[INFORMATION GIVEN]:
┌────────

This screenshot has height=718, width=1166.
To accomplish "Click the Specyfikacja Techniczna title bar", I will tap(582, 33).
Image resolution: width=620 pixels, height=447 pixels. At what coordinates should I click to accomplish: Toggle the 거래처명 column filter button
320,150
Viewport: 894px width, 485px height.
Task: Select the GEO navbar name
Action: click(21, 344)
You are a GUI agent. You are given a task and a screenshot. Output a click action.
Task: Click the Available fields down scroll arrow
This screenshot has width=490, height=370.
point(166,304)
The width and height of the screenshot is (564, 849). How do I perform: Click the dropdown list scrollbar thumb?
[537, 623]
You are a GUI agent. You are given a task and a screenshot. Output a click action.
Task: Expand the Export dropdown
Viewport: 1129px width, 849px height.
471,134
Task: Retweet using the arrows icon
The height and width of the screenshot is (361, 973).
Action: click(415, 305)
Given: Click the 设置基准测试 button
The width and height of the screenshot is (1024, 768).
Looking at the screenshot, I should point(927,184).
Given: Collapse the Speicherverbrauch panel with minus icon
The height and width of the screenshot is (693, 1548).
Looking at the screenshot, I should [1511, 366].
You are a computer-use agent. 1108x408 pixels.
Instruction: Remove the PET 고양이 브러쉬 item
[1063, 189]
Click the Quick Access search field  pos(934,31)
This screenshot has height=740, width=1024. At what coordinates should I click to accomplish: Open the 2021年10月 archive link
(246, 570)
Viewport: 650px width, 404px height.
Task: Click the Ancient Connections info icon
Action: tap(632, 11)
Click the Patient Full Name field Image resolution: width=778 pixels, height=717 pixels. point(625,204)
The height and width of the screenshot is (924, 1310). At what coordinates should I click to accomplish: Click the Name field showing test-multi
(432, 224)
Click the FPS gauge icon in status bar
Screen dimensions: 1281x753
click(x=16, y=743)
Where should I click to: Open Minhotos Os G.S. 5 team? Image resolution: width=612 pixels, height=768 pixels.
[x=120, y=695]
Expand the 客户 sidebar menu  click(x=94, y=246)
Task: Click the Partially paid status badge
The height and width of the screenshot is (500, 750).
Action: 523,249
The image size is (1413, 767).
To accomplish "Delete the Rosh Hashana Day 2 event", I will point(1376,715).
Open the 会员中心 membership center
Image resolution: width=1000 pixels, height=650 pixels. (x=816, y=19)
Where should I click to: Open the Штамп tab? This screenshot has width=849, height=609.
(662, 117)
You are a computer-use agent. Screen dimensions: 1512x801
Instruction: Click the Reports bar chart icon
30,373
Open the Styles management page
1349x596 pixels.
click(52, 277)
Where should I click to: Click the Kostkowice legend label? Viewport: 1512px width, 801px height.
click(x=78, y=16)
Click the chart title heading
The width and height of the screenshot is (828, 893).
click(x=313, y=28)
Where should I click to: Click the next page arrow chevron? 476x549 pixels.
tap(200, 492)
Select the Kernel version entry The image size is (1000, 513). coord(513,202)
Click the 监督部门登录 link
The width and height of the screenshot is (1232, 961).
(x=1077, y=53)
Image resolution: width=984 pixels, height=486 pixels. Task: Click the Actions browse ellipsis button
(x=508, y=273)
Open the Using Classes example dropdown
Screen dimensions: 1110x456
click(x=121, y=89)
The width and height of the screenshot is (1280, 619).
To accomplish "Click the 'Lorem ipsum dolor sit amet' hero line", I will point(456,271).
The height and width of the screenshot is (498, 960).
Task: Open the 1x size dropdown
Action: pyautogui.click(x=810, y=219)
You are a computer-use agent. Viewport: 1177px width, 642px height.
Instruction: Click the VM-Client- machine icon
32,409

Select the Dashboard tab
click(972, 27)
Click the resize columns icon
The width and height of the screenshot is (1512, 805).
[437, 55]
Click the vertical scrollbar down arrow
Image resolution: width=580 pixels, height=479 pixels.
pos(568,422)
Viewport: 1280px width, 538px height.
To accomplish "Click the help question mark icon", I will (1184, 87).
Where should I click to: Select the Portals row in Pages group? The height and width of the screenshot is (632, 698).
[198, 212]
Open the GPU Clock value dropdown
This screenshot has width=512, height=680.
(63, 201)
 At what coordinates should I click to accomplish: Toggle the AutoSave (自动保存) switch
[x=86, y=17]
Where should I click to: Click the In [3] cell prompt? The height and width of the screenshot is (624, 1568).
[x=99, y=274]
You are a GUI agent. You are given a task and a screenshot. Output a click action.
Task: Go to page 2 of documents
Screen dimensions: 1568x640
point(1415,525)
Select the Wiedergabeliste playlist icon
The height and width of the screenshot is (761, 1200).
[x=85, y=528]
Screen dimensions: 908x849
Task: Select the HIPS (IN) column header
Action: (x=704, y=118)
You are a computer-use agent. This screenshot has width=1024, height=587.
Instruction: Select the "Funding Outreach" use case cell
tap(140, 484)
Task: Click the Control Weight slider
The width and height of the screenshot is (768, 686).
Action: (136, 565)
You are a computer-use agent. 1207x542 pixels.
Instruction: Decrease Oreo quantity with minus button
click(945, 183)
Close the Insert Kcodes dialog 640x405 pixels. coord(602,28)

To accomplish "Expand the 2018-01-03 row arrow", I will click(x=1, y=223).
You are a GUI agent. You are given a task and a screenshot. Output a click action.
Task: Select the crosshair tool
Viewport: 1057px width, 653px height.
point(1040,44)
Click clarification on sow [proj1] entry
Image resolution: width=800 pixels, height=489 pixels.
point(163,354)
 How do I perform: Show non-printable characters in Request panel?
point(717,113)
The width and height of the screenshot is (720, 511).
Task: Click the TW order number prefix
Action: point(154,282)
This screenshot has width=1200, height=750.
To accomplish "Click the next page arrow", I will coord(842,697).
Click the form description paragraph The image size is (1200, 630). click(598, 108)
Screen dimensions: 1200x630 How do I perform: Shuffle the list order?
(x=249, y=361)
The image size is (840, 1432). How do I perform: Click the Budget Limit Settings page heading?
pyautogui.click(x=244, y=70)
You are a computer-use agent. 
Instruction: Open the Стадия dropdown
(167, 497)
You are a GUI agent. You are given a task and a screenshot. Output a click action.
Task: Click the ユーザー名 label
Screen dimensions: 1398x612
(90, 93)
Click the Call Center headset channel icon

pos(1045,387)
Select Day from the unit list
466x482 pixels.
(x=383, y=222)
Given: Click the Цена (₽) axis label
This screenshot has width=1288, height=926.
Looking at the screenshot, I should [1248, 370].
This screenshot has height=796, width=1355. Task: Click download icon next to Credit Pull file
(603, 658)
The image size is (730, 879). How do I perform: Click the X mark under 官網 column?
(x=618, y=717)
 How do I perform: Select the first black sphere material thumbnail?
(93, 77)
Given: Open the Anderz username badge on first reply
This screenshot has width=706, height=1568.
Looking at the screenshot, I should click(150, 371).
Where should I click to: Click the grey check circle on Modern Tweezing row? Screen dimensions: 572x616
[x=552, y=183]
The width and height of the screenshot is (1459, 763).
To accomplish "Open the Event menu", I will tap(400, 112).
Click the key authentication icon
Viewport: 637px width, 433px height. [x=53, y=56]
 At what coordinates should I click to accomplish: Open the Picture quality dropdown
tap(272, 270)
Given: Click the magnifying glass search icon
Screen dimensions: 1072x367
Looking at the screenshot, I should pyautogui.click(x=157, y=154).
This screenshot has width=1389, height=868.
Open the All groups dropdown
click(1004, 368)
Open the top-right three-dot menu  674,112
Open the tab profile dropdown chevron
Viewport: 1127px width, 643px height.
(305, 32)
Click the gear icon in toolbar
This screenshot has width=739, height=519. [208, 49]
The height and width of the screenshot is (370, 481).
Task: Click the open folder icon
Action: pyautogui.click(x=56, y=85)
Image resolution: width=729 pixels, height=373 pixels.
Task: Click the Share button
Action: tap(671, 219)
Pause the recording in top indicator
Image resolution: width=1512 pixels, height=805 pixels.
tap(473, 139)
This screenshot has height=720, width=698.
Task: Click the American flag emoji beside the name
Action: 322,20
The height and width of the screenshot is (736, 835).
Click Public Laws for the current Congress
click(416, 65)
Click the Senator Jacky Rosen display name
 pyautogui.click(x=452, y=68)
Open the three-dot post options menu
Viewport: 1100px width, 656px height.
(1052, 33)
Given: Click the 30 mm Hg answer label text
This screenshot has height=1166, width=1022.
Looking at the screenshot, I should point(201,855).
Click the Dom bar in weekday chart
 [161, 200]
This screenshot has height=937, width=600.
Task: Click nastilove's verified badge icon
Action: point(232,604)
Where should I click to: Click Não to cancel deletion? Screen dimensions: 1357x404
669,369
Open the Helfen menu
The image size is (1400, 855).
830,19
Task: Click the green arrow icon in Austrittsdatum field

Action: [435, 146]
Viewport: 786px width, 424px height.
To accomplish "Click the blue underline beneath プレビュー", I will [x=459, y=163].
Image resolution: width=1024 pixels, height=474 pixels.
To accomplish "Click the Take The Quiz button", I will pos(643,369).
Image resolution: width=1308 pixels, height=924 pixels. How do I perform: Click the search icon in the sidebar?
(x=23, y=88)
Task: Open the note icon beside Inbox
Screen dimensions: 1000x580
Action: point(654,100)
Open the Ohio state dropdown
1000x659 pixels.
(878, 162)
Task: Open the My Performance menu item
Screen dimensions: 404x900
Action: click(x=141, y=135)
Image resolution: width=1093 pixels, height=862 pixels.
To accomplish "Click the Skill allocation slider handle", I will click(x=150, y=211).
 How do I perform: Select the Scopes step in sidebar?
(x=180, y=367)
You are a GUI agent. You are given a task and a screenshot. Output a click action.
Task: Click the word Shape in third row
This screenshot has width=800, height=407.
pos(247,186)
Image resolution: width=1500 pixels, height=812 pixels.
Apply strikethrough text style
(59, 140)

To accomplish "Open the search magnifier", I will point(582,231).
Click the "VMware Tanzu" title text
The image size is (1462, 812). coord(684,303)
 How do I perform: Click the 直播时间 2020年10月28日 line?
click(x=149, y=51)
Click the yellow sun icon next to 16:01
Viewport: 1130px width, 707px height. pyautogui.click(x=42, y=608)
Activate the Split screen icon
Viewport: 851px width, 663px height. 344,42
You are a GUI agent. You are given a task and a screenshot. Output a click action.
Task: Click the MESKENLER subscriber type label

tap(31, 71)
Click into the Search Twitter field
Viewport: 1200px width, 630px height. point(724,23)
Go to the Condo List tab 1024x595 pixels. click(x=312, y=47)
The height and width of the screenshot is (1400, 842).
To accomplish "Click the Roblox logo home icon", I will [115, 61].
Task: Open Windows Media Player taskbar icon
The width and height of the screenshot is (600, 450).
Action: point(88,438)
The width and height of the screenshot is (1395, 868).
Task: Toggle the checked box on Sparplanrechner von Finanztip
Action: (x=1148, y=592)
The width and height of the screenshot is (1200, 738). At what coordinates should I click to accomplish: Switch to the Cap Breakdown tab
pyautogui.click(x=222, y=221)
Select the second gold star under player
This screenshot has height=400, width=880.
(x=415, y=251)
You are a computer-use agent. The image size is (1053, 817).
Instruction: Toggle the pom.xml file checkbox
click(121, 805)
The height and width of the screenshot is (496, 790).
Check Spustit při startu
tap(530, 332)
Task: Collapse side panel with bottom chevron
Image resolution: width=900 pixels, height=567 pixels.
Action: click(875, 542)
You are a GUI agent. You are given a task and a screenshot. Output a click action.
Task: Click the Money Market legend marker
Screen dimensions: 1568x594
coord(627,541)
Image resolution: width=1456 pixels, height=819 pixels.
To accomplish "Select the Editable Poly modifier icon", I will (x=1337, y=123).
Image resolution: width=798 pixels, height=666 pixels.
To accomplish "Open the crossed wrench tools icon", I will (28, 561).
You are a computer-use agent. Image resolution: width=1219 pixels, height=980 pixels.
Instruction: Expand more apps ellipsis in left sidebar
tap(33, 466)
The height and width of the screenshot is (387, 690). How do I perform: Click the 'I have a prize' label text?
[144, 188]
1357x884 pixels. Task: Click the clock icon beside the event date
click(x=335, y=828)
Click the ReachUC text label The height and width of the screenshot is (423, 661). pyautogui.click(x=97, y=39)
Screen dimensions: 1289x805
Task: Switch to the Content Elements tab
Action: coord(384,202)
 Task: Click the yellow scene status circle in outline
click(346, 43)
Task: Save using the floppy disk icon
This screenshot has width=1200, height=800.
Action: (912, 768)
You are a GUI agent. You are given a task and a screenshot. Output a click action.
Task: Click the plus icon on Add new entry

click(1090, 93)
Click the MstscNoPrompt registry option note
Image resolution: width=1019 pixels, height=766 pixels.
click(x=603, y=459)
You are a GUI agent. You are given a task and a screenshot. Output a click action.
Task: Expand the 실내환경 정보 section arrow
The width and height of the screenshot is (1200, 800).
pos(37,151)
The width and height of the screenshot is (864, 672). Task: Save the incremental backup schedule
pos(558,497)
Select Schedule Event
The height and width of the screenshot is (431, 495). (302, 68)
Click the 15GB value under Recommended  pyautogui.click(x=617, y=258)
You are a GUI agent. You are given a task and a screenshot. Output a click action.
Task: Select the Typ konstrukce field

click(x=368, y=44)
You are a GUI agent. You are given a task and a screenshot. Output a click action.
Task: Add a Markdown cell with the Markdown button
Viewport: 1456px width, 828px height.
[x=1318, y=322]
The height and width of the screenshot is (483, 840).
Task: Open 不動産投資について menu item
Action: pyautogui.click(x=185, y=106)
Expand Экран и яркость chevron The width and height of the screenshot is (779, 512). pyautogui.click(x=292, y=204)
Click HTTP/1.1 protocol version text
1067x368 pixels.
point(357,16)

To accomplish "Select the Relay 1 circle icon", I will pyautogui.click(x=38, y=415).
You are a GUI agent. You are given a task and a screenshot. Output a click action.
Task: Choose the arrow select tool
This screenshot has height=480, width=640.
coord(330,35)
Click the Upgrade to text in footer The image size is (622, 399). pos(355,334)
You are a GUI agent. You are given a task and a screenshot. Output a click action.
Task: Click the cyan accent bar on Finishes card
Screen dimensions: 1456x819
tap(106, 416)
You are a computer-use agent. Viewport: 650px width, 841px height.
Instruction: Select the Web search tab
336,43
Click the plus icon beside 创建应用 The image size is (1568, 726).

└────────

[ABOUT THIS EXERCISE]: Find and copy each line of the material that holds the word "Collapse".

[ANSWER]:
Given: Collapse the Speicherverbrauch panel with minus icon
Task: Collapse side panel with bottom chevron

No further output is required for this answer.